Given text:
VST2 doesn't support window-resizing. vst3 does!


----------



## AR (Feb 1, 2009)

I'd like to have full 64-bit support and unlimited RAM access (which was announced already for the K 3.5 Update).

Then whatelse I'd like to have (but not necessarily): How much RAM I can adress to each opened .nki program. (Similar to changing voices per instance.)

Greets
AR


----------



## steff3 (Feb 1, 2009)

Select zone and edit their sample params together - directly, without going forth and back and so on ....

better access to params of a voice instead of only to groups from scripts ...

ability to change the color of columns of a table in real time (script) ....

for script ui-elements (knobs and tables) - an update on mouse button up instead of on change .... 

best


----------



## Andreas Moisa (Feb 1, 2009)

I'd like to organize all my Kontakt Libraries in the way it's done in the Kontakt Player. The Kontakt Player Browser feature is coming in 3.5 and i hope it's possible to organize also non K2Player-Libraries the same way. So cool browsing features are on my wish list


----------



## gsilbers (Feb 4, 2009)

Angel @ Sun Feb 01 said:


> gsilbers @ Sat Jan 31 said:
> 
> 
> > re-sizable windows, damn those menus are small!
> ...



AU for me


----------



## paoling (Feb 22, 2009)

The possibility to move instruments directly into banks, without the need to save them and import by browser. 

A way, maybe it exists already, to move an instrument freely between the 4 pages of 16 instruments, in standalone mode.


----------



## MaraschinoMusic (Feb 22, 2009)

Fix the "missing samples" bug...


----------



## Nickie Fønshauge (Feb 23, 2009)

As usual: script access to Aftertouch. But, I'm afraid that would require a miracle.


----------



## Justus (Feb 23, 2009)

Drag and drop a patch over an open patch.
It's annoying that you have to close the patch you want to replace first.


----------

Recorded data:
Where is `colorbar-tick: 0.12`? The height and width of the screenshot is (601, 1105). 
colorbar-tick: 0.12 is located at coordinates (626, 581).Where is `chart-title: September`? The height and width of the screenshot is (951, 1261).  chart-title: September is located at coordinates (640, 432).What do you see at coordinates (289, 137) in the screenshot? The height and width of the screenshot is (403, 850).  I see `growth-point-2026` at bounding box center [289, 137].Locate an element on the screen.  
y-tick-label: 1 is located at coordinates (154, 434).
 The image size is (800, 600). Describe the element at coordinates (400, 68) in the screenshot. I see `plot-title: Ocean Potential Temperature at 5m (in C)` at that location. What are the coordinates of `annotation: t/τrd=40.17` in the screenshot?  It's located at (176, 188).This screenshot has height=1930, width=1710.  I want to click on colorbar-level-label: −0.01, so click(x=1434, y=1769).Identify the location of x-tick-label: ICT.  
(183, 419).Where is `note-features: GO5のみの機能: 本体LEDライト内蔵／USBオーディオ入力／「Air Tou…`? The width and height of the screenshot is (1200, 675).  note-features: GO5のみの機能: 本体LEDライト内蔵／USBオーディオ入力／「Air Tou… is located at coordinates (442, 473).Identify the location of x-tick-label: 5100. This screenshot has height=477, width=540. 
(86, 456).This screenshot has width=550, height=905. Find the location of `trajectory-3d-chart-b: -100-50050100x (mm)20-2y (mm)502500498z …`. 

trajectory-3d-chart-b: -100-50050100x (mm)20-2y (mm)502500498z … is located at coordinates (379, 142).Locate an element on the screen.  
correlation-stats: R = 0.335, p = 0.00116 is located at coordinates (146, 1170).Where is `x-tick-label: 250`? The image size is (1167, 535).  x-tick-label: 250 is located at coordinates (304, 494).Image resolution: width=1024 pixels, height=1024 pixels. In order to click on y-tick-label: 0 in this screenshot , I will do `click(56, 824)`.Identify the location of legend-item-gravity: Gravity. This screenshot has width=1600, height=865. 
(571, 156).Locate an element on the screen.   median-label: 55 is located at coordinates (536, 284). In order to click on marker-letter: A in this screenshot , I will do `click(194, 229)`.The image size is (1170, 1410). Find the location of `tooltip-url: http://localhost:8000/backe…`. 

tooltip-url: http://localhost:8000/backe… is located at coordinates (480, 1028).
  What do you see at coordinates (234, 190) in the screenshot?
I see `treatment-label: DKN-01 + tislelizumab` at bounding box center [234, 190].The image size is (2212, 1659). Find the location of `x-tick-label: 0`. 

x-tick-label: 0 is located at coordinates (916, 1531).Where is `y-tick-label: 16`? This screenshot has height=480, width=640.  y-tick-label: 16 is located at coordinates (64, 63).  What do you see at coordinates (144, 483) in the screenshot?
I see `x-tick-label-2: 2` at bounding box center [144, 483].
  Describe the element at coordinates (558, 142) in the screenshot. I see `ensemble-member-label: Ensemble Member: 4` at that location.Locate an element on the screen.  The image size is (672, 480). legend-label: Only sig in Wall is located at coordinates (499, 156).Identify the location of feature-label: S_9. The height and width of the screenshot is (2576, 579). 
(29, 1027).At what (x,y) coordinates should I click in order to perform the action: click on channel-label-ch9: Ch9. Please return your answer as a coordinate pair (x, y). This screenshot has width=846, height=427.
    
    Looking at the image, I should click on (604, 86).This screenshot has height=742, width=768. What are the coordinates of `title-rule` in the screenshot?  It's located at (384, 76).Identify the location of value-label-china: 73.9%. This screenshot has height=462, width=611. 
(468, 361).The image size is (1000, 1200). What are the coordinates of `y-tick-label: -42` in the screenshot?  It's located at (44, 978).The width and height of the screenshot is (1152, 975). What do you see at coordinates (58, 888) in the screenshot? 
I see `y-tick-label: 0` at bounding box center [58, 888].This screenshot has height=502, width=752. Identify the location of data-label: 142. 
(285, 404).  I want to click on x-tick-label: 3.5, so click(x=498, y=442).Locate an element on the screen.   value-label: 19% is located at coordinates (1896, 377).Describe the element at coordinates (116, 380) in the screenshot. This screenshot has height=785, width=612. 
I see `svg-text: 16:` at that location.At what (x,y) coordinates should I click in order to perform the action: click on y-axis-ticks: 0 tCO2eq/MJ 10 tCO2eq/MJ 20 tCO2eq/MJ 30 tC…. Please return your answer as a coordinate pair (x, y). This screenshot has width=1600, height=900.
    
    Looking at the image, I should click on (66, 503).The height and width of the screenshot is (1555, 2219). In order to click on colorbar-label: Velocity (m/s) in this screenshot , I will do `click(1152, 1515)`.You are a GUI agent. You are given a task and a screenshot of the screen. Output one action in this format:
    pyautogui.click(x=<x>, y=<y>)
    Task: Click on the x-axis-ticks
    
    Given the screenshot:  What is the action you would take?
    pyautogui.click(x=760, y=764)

What you are asked to do:
Summarize the forum thread at the top of the page in two sentences.

Response below:
Posters in February 2009 list features they would like, including full 64-bit support with unlimited RAM access, resizable windows, AU support, and script access to Aftertouch. Others ask to edit the sample parameters of several zones together, organize all Kontakt libraries the way the Kontakt Player does, move instruments directly into banks, fix the "missing samples" bug, and drag a patch over an open patch without closing it first.